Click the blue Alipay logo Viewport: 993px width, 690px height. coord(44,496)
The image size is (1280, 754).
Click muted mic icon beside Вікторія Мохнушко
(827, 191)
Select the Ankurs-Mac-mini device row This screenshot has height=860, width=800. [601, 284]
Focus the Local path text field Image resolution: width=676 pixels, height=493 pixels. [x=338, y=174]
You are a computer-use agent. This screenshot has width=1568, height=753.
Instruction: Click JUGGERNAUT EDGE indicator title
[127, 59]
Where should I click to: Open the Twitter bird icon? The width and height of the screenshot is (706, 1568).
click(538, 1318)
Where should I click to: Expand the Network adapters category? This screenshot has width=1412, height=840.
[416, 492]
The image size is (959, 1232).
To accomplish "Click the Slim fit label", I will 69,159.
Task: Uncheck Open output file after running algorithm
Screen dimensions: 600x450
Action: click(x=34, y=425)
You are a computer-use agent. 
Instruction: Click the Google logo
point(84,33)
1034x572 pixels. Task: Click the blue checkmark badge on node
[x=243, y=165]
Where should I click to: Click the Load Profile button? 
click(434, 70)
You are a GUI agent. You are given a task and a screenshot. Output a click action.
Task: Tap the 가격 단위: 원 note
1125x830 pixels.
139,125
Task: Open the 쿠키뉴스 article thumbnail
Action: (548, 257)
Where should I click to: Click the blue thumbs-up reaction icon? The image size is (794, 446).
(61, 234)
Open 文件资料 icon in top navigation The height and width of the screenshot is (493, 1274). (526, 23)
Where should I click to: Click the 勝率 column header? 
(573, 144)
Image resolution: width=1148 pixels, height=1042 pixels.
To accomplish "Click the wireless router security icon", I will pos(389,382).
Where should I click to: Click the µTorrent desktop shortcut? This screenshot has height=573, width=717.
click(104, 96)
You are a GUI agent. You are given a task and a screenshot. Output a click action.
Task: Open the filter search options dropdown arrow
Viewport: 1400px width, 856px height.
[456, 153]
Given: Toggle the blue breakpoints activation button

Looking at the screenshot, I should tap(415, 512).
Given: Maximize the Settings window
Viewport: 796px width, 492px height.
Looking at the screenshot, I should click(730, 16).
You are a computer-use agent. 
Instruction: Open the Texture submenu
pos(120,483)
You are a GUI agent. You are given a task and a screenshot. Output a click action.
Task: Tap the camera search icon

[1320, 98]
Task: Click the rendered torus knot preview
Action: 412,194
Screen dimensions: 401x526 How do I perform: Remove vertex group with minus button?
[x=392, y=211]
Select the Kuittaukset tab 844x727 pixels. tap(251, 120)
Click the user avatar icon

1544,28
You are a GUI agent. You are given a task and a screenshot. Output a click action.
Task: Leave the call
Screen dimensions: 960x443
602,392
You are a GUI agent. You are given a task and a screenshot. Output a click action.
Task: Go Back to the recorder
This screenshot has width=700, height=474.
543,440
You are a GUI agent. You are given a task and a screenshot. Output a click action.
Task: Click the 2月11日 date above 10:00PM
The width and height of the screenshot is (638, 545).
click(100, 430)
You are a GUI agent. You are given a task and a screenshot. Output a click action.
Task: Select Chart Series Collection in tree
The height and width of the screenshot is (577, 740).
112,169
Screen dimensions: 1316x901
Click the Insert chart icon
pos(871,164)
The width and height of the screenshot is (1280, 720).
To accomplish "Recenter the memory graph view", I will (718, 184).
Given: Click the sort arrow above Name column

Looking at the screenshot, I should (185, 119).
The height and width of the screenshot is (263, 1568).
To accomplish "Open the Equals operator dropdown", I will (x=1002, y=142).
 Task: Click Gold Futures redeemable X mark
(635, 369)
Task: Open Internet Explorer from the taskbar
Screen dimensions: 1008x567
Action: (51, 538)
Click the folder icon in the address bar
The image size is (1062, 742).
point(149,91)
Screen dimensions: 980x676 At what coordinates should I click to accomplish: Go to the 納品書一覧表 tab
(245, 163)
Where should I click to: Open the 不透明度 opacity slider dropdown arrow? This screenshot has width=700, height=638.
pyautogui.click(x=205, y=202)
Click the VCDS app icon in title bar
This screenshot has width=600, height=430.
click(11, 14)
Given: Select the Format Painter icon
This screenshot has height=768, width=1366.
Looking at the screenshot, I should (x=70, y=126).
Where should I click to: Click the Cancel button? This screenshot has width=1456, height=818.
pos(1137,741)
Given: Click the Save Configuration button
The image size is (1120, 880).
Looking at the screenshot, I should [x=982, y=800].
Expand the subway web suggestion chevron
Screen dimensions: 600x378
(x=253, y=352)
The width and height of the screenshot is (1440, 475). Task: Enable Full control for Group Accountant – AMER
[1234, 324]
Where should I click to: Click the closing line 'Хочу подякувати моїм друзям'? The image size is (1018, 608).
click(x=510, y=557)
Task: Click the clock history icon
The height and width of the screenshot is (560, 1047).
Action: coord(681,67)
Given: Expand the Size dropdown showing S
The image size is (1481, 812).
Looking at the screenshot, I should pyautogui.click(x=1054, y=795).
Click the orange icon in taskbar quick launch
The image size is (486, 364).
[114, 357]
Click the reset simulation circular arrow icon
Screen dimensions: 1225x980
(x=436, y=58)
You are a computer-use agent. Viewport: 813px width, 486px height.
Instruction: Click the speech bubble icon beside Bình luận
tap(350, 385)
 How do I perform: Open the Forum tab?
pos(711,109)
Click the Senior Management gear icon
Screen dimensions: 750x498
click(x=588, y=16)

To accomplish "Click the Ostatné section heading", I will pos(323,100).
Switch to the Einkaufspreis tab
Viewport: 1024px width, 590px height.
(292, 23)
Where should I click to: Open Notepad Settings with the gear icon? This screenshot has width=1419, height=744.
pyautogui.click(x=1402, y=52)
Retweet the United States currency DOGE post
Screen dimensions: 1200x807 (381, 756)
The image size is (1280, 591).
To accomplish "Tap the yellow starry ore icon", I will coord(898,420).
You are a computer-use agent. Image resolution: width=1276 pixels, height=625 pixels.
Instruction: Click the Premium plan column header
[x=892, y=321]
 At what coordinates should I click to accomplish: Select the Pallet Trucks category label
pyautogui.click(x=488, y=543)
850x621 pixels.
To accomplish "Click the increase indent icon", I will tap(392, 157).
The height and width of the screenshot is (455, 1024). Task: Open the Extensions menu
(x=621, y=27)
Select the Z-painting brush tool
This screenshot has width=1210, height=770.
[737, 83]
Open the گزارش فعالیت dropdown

--------------------------------

About this task:
Each line of the records should be repeated exactly as it stands.

Response:
Click the blue Alipay logo Viewport: 993px width, 690px height. coord(44,496)
The image size is (1280, 754).
Click muted mic icon beside Вікторія Мохнушко
(827, 191)
Select the Ankurs-Mac-mini device row This screenshot has height=860, width=800. [601, 284]
Focus the Local path text field Image resolution: width=676 pixels, height=493 pixels. [x=338, y=174]
You are a computer-use agent. This screenshot has width=1568, height=753.
Instruction: Click JUGGERNAUT EDGE indicator title
[127, 59]
Where should I click to: Open the Twitter bird icon? The width and height of the screenshot is (706, 1568).
click(538, 1318)
Where should I click to: Expand the Network adapters category? This screenshot has width=1412, height=840.
[416, 492]
The image size is (959, 1232).
To accomplish "Click the Slim fit label", I will 69,159.
Task: Uncheck Open output file after running algorithm
Screen dimensions: 600x450
Action: click(x=34, y=425)
You are a computer-use agent. 
Instruction: Click the Google logo
point(84,33)
1034x572 pixels. Task: Click the blue checkmark badge on node
[x=243, y=165]
Where should I click to: Click the Load Profile button? 
click(434, 70)
You are a GUI agent. You are given a task and a screenshot. Output a click action.
Task: Tap the 가격 단위: 원 note
1125x830 pixels.
139,125
Task: Open the 쿠키뉴스 article thumbnail
Action: (548, 257)
Where should I click to: Click the blue thumbs-up reaction icon? The image size is (794, 446).
(61, 234)
Open 文件资料 icon in top navigation The height and width of the screenshot is (493, 1274). (526, 23)
Where should I click to: Click the 勝率 column header? 
(573, 144)
Image resolution: width=1148 pixels, height=1042 pixels.
To accomplish "Click the wireless router security icon", I will pos(389,382).
Where should I click to: Click the µTorrent desktop shortcut? This screenshot has height=573, width=717.
click(104, 96)
You are a GUI agent. You are given a task and a screenshot. Output a click action.
Task: Open the filter search options dropdown arrow
Viewport: 1400px width, 856px height.
[456, 153]
Given: Toggle the blue breakpoints activation button

Looking at the screenshot, I should tap(415, 512).
Given: Maximize the Settings window
Viewport: 796px width, 492px height.
Looking at the screenshot, I should click(730, 16).
You are a computer-use agent. 
Instruction: Open the Texture submenu
pos(120,483)
You are a GUI agent. You are given a task and a screenshot. Output a click action.
Task: Tap the camera search icon

[1320, 98]
Task: Click the rendered torus knot preview
Action: 412,194
Screen dimensions: 401x526 How do I perform: Remove vertex group with minus button?
[x=392, y=211]
Select the Kuittaukset tab 844x727 pixels. tap(251, 120)
Click the user avatar icon

1544,28
You are a GUI agent. You are given a task and a screenshot. Output a click action.
Task: Leave the call
Screen dimensions: 960x443
602,392
You are a GUI agent. You are given a task and a screenshot. Output a click action.
Task: Go Back to the recorder
This screenshot has width=700, height=474.
543,440
You are a GUI agent. You are given a task and a screenshot. Output a click action.
Task: Click the 2月11日 date above 10:00PM
The width and height of the screenshot is (638, 545).
click(100, 430)
You are a GUI agent. You are given a task and a screenshot. Output a click action.
Task: Select Chart Series Collection in tree
The height and width of the screenshot is (577, 740).
112,169
Screen dimensions: 1316x901
Click the Insert chart icon
pos(871,164)
The width and height of the screenshot is (1280, 720).
To accomplish "Recenter the memory graph view", I will (718, 184).
Given: Click the sort arrow above Name column

Looking at the screenshot, I should (185, 119).
The height and width of the screenshot is (263, 1568).
To accomplish "Open the Equals operator dropdown", I will (x=1002, y=142).
 Task: Click Gold Futures redeemable X mark
(635, 369)
Task: Open Internet Explorer from the taskbar
Screen dimensions: 1008x567
Action: (51, 538)
Click the folder icon in the address bar
The image size is (1062, 742).
point(149,91)
Screen dimensions: 980x676 At what coordinates should I click to accomplish: Go to the 納品書一覧表 tab
(245, 163)
Where should I click to: Open the 不透明度 opacity slider dropdown arrow? This screenshot has width=700, height=638.
pyautogui.click(x=205, y=202)
Click the VCDS app icon in title bar
This screenshot has width=600, height=430.
click(11, 14)
Given: Select the Format Painter icon
This screenshot has height=768, width=1366.
Looking at the screenshot, I should (x=70, y=126).
Where should I click to: Click the Cancel button? This screenshot has width=1456, height=818.
pos(1137,741)
Given: Click the Save Configuration button
The image size is (1120, 880).
Looking at the screenshot, I should [x=982, y=800].
Expand the subway web suggestion chevron
Screen dimensions: 600x378
(x=253, y=352)
The width and height of the screenshot is (1440, 475). Task: Enable Full control for Group Accountant – AMER
[1234, 324]
Where should I click to: Click the closing line 'Хочу подякувати моїм друзям'? The image size is (1018, 608).
click(x=510, y=557)
Task: Click the clock history icon
The height and width of the screenshot is (560, 1047).
Action: coord(681,67)
Given: Expand the Size dropdown showing S
The image size is (1481, 812).
Looking at the screenshot, I should pyautogui.click(x=1054, y=795).
Click the orange icon in taskbar quick launch
The image size is (486, 364).
[114, 357]
Click the reset simulation circular arrow icon
Screen dimensions: 1225x980
(x=436, y=58)
You are a computer-use agent. Viewport: 813px width, 486px height.
Instruction: Click the speech bubble icon beside Bình luận
tap(350, 385)
 How do I perform: Open the Forum tab?
pos(711,109)
Click the Senior Management gear icon
Screen dimensions: 750x498
click(x=588, y=16)

To accomplish "Click the Ostatné section heading", I will pos(323,100).
Switch to the Einkaufspreis tab
Viewport: 1024px width, 590px height.
(292, 23)
Where should I click to: Open Notepad Settings with the gear icon? This screenshot has width=1419, height=744.
pyautogui.click(x=1402, y=52)
Retweet the United States currency DOGE post
Screen dimensions: 1200x807 (381, 756)
The image size is (1280, 591).
To accomplish "Tap the yellow starry ore icon", I will coord(898,420).
You are a computer-use agent. Image resolution: width=1276 pixels, height=625 pixels.
Instruction: Click the Premium plan column header
[x=892, y=321]
 At what coordinates should I click to accomplish: Select the Pallet Trucks category label
pyautogui.click(x=488, y=543)
850x621 pixels.
To accomplish "Click the increase indent icon", I will tap(392, 157).
The height and width of the screenshot is (455, 1024). Task: Open the Extensions menu
(x=621, y=27)
Select the Z-painting brush tool
This screenshot has width=1210, height=770.
[737, 83]
Open the گزارش فعالیت dropdown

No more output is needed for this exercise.